__EXERCISE REQUIREMENTS__
Return only the number of lines in the records below where the string "settings" shows up.

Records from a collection
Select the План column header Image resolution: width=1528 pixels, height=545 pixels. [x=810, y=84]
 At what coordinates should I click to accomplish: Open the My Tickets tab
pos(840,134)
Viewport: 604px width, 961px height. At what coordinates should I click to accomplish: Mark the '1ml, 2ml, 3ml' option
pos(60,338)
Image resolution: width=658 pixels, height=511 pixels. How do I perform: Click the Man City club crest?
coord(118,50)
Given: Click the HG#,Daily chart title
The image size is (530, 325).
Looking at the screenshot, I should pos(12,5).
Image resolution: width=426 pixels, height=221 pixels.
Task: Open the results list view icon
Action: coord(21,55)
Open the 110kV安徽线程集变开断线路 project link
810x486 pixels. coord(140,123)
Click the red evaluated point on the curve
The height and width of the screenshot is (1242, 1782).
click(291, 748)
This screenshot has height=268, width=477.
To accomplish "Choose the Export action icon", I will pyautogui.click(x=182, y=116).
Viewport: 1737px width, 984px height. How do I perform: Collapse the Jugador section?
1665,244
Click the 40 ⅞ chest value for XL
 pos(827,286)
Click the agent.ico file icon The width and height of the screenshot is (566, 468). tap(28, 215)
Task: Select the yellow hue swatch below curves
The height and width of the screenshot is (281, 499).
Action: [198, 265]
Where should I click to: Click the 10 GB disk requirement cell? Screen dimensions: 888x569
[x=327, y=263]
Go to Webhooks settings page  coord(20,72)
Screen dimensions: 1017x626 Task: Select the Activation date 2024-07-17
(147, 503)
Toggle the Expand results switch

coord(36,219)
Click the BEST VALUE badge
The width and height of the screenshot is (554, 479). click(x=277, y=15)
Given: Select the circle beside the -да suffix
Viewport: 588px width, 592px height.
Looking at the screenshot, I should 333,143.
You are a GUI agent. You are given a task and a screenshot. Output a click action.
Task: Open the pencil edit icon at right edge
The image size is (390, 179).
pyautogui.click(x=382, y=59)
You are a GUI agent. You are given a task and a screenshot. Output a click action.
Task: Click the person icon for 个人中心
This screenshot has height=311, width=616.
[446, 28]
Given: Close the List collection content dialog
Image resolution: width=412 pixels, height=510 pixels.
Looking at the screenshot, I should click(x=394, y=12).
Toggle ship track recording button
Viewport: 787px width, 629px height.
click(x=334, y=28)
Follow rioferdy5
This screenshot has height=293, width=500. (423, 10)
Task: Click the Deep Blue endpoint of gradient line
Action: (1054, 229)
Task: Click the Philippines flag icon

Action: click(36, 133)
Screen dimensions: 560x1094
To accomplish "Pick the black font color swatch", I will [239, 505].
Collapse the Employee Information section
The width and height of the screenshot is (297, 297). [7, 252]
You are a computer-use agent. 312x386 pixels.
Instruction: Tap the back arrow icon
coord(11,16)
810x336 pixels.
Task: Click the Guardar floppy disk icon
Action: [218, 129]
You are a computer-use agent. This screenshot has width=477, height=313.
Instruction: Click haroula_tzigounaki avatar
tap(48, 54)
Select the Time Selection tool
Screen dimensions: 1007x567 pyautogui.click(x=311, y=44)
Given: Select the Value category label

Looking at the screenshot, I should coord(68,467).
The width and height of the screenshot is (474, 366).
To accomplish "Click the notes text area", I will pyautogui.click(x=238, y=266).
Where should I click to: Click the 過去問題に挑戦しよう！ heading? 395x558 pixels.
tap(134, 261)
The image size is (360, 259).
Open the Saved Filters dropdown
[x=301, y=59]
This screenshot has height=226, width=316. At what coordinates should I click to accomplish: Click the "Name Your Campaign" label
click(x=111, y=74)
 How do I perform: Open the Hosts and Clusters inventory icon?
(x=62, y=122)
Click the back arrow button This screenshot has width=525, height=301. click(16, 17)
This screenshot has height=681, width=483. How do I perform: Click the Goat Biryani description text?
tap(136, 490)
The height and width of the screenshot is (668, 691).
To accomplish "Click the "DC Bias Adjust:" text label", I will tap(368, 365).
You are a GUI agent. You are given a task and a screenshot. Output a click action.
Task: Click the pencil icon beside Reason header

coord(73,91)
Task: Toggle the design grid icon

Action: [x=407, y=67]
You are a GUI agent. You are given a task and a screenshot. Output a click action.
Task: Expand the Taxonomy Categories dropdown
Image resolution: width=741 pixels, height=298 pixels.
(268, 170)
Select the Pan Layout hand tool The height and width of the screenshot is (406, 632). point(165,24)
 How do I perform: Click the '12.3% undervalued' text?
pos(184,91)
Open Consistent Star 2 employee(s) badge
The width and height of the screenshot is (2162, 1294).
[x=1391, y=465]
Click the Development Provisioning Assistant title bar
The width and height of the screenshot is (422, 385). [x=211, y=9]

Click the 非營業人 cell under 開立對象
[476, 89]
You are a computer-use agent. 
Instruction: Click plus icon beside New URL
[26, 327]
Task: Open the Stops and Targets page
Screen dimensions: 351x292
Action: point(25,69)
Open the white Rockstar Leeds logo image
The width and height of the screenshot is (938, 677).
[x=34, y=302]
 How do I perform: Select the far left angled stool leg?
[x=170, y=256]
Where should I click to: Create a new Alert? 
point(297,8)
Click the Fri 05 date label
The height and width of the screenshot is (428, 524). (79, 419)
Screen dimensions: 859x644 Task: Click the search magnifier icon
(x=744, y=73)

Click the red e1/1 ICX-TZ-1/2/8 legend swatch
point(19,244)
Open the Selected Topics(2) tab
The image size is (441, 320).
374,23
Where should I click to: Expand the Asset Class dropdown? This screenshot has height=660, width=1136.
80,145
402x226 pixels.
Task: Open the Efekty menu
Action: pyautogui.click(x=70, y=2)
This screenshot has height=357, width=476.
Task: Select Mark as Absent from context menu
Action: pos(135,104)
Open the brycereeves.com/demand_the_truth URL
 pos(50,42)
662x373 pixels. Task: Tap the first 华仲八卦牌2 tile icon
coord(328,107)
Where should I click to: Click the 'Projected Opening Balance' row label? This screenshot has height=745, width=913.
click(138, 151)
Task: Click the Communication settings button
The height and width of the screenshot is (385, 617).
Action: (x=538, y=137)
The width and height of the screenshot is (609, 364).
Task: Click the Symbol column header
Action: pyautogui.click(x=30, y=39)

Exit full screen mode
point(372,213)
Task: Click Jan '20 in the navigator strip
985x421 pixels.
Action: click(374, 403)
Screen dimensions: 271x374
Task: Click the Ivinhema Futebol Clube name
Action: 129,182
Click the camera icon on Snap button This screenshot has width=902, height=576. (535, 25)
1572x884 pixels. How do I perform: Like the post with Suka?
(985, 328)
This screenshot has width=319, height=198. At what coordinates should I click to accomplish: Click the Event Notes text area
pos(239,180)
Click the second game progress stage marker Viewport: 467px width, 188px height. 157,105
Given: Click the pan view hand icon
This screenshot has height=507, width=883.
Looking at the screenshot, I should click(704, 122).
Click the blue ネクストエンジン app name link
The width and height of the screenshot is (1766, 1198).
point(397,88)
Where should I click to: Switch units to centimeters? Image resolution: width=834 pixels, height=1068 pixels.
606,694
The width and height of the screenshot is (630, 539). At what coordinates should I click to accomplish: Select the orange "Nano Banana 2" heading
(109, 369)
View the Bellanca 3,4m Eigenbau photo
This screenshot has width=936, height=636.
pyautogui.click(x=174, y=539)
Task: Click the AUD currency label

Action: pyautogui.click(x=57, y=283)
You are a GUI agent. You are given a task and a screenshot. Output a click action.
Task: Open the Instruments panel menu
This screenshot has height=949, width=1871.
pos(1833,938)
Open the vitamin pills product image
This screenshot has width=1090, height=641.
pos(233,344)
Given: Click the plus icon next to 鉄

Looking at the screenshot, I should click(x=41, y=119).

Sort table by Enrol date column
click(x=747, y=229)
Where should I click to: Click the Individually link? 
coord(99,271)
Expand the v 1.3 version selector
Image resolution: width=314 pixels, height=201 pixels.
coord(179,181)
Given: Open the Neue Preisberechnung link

__COMPLETED EXERCISE__
2